Perbedaan pendapat seperti demikian merupakan kekayaan khazanah yang menjadi rahmat bagi umat Islam. Umat Islam memiliki ragam preferensi yang dapat dipilih sesuai keyakinan masing-masing dengan tetap mengedepankan sikap tasamuh (toleran). Dalam istilah Islam, perbedaan pendapat para ulama disebut ikhtilaf. Ikhtilaf sudah menjadi hal biasa, tidak dilarang, bahkan sudah dipraktikkan oleh para sahabat pada masa Rasulullah, ditunjukkan pula oleh generasi berikutnya pada masa tabi’iin (pengikut sahabat), hingga para ulama masa sekarang.

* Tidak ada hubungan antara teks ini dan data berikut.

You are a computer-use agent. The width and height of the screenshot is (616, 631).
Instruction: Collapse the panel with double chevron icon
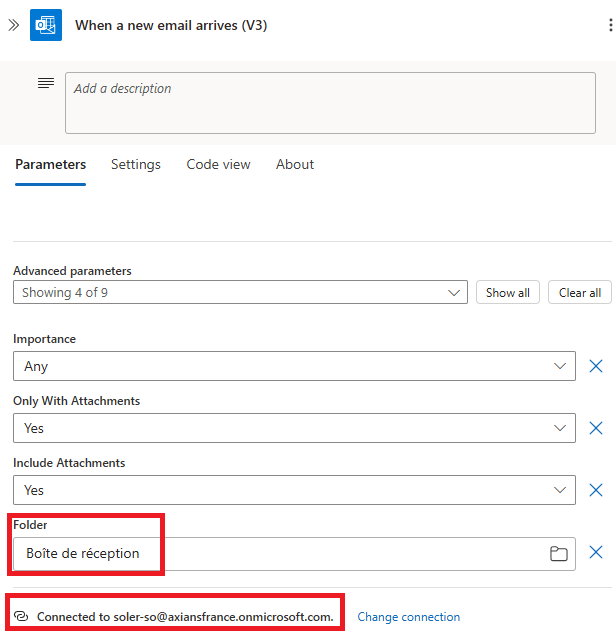(x=13, y=25)
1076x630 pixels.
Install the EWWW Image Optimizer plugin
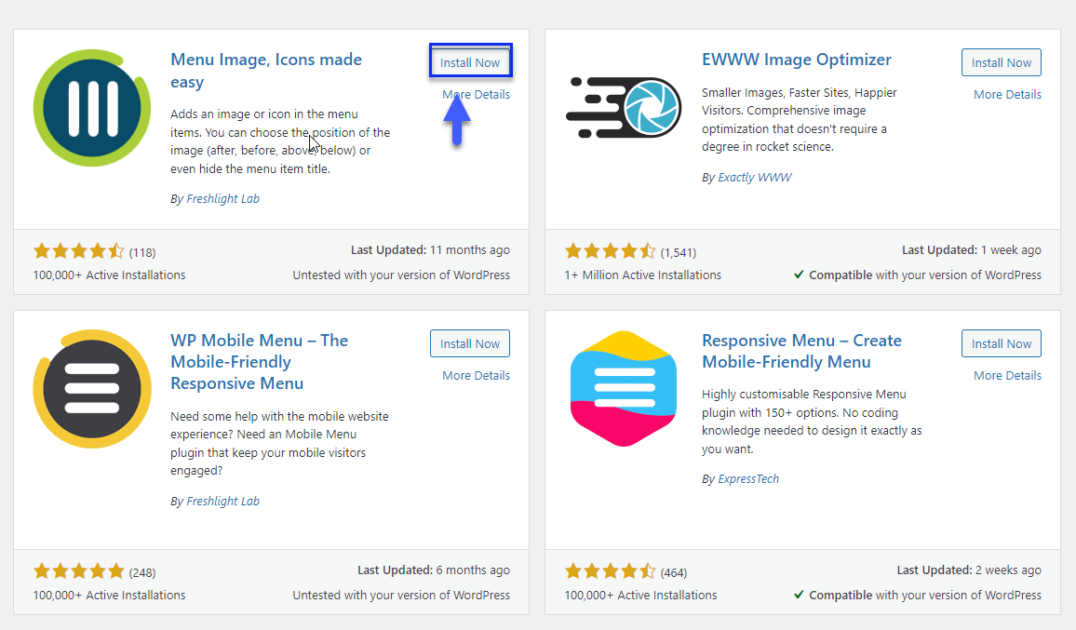[x=1001, y=62]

Ikhtilaf merupakan bentuk kelonggaran –kalau bukan malah kebebasan—dalam memahami teks skriptural. Ikhtilaf terjadi berawal dari upaya sungguh-sungguh para ulama dalam menentukan hukum atau pendapat terhadap suatu masalah. Inilah yang disebut ijtihad. Seorang atau sekelompok ulama dapat melakukan ijtihad secara independen. Kedudukan ijtihad para ulama pun memiliki status yang setara. Ijtihad satu atau sekelompok ulama tidak membatalkan ijtihad ulama lain ((الاجتهاد لاينقض باالاجتهاد. Umat pun memiliki keleluasaan dalam mengambil salah satu pendapat yang diyakininya benar tanpa menyalah-nyalahkan atau menyesatkan pendapat lain. Prinsip ijtihad, bila pendapatnya benar mendapat dua pahala, bila salah mendapat satu pahala.

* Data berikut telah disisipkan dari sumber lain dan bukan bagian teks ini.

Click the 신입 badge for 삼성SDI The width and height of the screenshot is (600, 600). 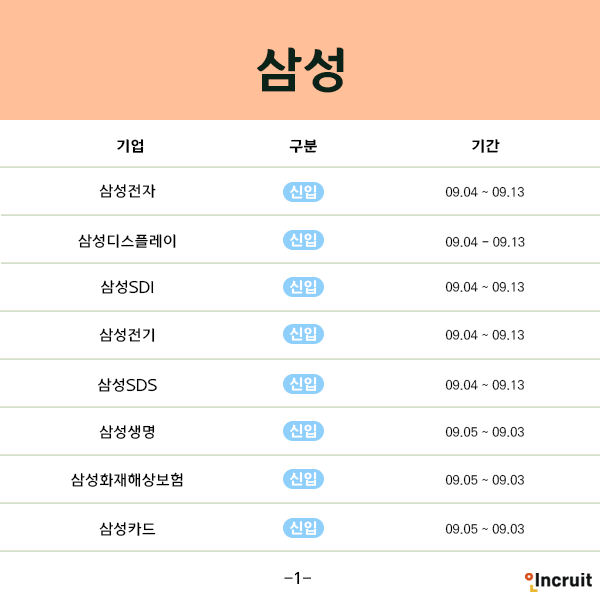tap(303, 287)
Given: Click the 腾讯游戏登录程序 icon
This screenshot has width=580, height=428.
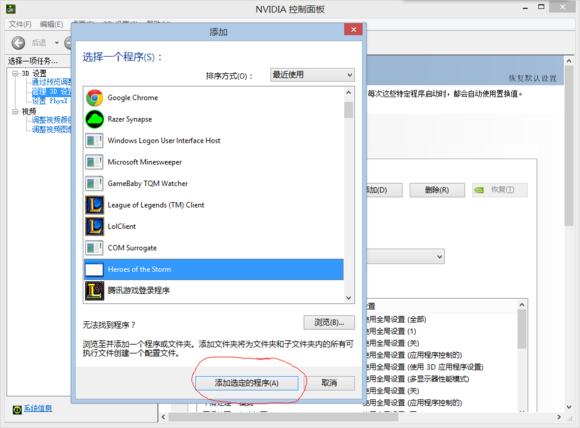Looking at the screenshot, I should click(95, 291).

Terlepas dari kontroversi hukumnya, dalam konteks Moderasi Beragama, salam lintas agama relevan dengan 4 indikator Moderasi Beragama, yakni komitmen kebangsaan, toleransi, anti kekerasan, dan penerimaan terhadap budaya lokal. Salam lintas agama mencerminkan komitmen kebangsaan yang ingin menjaga keutuhan bangsa melalui upaya kohesi dan koherensi sosial. Salam lintas agama juga mencerminkan sikap toleran yang menghargai eksistensi umat beragama yang berbeda. Sikap anti kekerasan juga tercermin dalam salam lintas agama yang mengandung pesan perdamaian dan kasih sayang. Pamungkas, salam lintas agama juga menunjukkan sikap penerimaan kehadiran tradisi yang bertujuan menciptakan kemaslahatan bersama. Dalam kaidah fikih, tradisi baik dapat menjadi dasar hukum (العادة محكمة) untuk melakukan perbuatan tertentu.